#### YOUR INSTRUCTIONS:
Write out each entry, exactly the way it appears.

^^^^^^^^^^^^^^^^

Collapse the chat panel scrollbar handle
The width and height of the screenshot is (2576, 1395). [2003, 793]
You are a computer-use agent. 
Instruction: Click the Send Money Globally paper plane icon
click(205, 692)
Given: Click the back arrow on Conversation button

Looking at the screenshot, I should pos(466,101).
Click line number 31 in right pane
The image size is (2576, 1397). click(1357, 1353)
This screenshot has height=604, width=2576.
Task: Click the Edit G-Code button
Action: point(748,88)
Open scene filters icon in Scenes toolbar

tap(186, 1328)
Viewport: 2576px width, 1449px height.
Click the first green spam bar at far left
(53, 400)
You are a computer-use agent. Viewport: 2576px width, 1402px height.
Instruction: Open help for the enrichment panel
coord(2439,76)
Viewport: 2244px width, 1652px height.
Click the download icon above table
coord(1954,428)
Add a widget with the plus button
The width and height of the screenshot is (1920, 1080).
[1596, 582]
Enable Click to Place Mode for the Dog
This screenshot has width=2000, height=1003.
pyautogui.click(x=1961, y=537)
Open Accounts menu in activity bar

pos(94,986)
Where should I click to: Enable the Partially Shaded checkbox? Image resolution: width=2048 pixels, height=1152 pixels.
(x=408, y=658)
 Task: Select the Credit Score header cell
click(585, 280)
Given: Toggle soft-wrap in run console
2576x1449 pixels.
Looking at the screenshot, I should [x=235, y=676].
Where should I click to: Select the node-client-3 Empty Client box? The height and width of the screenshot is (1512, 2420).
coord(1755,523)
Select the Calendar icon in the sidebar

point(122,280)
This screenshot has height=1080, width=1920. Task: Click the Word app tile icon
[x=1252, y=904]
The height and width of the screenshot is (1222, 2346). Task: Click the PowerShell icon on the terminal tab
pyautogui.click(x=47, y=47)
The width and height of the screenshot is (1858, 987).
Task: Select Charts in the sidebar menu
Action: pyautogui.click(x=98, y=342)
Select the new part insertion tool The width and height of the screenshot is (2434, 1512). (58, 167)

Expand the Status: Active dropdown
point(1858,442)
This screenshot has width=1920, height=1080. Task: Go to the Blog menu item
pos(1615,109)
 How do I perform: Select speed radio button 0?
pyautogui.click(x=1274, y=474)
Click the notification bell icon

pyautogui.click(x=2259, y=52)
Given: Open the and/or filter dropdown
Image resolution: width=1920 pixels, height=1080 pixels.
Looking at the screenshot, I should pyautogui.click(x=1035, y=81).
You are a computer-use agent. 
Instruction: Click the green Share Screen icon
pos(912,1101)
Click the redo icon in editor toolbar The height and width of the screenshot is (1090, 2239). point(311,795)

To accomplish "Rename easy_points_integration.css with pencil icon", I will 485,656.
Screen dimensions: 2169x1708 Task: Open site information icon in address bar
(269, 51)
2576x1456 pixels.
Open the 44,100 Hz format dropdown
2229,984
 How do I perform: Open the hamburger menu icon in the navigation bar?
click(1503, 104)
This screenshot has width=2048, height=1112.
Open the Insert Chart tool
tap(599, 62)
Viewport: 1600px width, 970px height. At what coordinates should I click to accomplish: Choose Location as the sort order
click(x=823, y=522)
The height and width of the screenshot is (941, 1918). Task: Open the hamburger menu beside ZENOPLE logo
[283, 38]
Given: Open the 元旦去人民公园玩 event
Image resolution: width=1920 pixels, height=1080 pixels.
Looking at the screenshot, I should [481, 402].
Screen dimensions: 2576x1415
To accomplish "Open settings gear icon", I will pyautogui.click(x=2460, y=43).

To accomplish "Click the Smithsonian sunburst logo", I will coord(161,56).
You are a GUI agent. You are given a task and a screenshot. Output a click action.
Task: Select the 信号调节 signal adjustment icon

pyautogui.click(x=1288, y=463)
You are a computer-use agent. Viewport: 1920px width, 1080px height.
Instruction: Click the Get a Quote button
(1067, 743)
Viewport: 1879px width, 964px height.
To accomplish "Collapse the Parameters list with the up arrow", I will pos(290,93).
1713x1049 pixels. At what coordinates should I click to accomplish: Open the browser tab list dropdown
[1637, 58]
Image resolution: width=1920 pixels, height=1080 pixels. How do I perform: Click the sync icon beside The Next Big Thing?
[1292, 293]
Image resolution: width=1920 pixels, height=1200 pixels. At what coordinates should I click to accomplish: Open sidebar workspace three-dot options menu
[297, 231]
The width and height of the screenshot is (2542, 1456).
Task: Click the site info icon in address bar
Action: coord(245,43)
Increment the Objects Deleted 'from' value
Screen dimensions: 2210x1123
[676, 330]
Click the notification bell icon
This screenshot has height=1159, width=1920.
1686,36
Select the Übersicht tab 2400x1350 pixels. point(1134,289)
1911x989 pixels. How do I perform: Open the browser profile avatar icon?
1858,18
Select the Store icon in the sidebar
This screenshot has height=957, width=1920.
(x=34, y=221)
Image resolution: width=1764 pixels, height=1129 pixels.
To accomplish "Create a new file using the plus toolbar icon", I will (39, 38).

^^^^^^^^^^^^^^^^

#### YOUR RESPONSE:
Collapse the chat panel scrollbar handle
The width and height of the screenshot is (2576, 1395). [2003, 793]
You are a computer-use agent. 
Instruction: Click the Send Money Globally paper plane icon
click(205, 692)
Given: Click the back arrow on Conversation button

Looking at the screenshot, I should pos(466,101).
Click line number 31 in right pane
The image size is (2576, 1397). click(1357, 1353)
This screenshot has height=604, width=2576.
Task: Click the Edit G-Code button
Action: point(748,88)
Open scene filters icon in Scenes toolbar

tap(186, 1328)
Viewport: 2576px width, 1449px height.
Click the first green spam bar at far left
(53, 400)
You are a computer-use agent. Viewport: 2576px width, 1402px height.
Instruction: Open help for the enrichment panel
coord(2439,76)
Viewport: 2244px width, 1652px height.
Click the download icon above table
coord(1954,428)
Add a widget with the plus button
The width and height of the screenshot is (1920, 1080).
[1596, 582]
Enable Click to Place Mode for the Dog
This screenshot has width=2000, height=1003.
pyautogui.click(x=1961, y=537)
Open Accounts menu in activity bar

pos(94,986)
Where should I click to: Enable the Partially Shaded checkbox? Image resolution: width=2048 pixels, height=1152 pixels.
(x=408, y=658)
 Task: Select the Credit Score header cell
click(585, 280)
Given: Toggle soft-wrap in run console
2576x1449 pixels.
Looking at the screenshot, I should [x=235, y=676].
Where should I click to: Select the node-client-3 Empty Client box? The height and width of the screenshot is (1512, 2420).
coord(1755,523)
Select the Calendar icon in the sidebar

point(122,280)
This screenshot has height=1080, width=1920. Task: Click the Word app tile icon
[x=1252, y=904]
The height and width of the screenshot is (1222, 2346). Task: Click the PowerShell icon on the terminal tab
pyautogui.click(x=47, y=47)
The width and height of the screenshot is (1858, 987).
Task: Select Charts in the sidebar menu
Action: pyautogui.click(x=98, y=342)
Select the new part insertion tool The width and height of the screenshot is (2434, 1512). (58, 167)

Expand the Status: Active dropdown
point(1858,442)
This screenshot has width=1920, height=1080. Task: Go to the Blog menu item
pos(1615,109)
 How do I perform: Select speed radio button 0?
pyautogui.click(x=1274, y=474)
Click the notification bell icon

pyautogui.click(x=2259, y=52)
Given: Open the and/or filter dropdown
Image resolution: width=1920 pixels, height=1080 pixels.
Looking at the screenshot, I should pyautogui.click(x=1035, y=81).
You are a computer-use agent. 
Instruction: Click the green Share Screen icon
pos(912,1101)
Click the redo icon in editor toolbar The height and width of the screenshot is (1090, 2239). point(311,795)

To accomplish "Rename easy_points_integration.css with pencil icon", I will 485,656.
Screen dimensions: 2169x1708 Task: Open site information icon in address bar
(269, 51)
2576x1456 pixels.
Open the 44,100 Hz format dropdown
2229,984
 How do I perform: Open the hamburger menu icon in the navigation bar?
click(1503, 104)
This screenshot has width=2048, height=1112.
Open the Insert Chart tool
tap(599, 62)
Viewport: 1600px width, 970px height. At what coordinates should I click to accomplish: Choose Location as the sort order
click(x=823, y=522)
The height and width of the screenshot is (941, 1918). Task: Open the hamburger menu beside ZENOPLE logo
[283, 38]
Given: Open the 元旦去人民公园玩 event
Image resolution: width=1920 pixels, height=1080 pixels.
Looking at the screenshot, I should [481, 402].
Screen dimensions: 2576x1415
To accomplish "Open settings gear icon", I will pyautogui.click(x=2460, y=43).

To accomplish "Click the Smithsonian sunburst logo", I will coord(161,56).
You are a GUI agent. You are given a task and a screenshot. Output a click action.
Task: Select the 信号调节 signal adjustment icon

pyautogui.click(x=1288, y=463)
You are a computer-use agent. Viewport: 1920px width, 1080px height.
Instruction: Click the Get a Quote button
(1067, 743)
Viewport: 1879px width, 964px height.
To accomplish "Collapse the Parameters list with the up arrow", I will pos(290,93).
1713x1049 pixels. At what coordinates should I click to accomplish: Open the browser tab list dropdown
[1637, 58]
Image resolution: width=1920 pixels, height=1080 pixels. How do I perform: Click the sync icon beside The Next Big Thing?
[1292, 293]
Image resolution: width=1920 pixels, height=1200 pixels. At what coordinates should I click to accomplish: Open sidebar workspace three-dot options menu
[297, 231]
The width and height of the screenshot is (2542, 1456).
Task: Click the site info icon in address bar
Action: coord(245,43)
Increment the Objects Deleted 'from' value
Screen dimensions: 2210x1123
[676, 330]
Click the notification bell icon
This screenshot has height=1159, width=1920.
1686,36
Select the Übersicht tab 2400x1350 pixels. point(1134,289)
1911x989 pixels. How do I perform: Open the browser profile avatar icon?
1858,18
Select the Store icon in the sidebar
This screenshot has height=957, width=1920.
(x=34, y=221)
Image resolution: width=1764 pixels, height=1129 pixels.
To accomplish "Create a new file using the plus toolbar icon", I will (39, 38).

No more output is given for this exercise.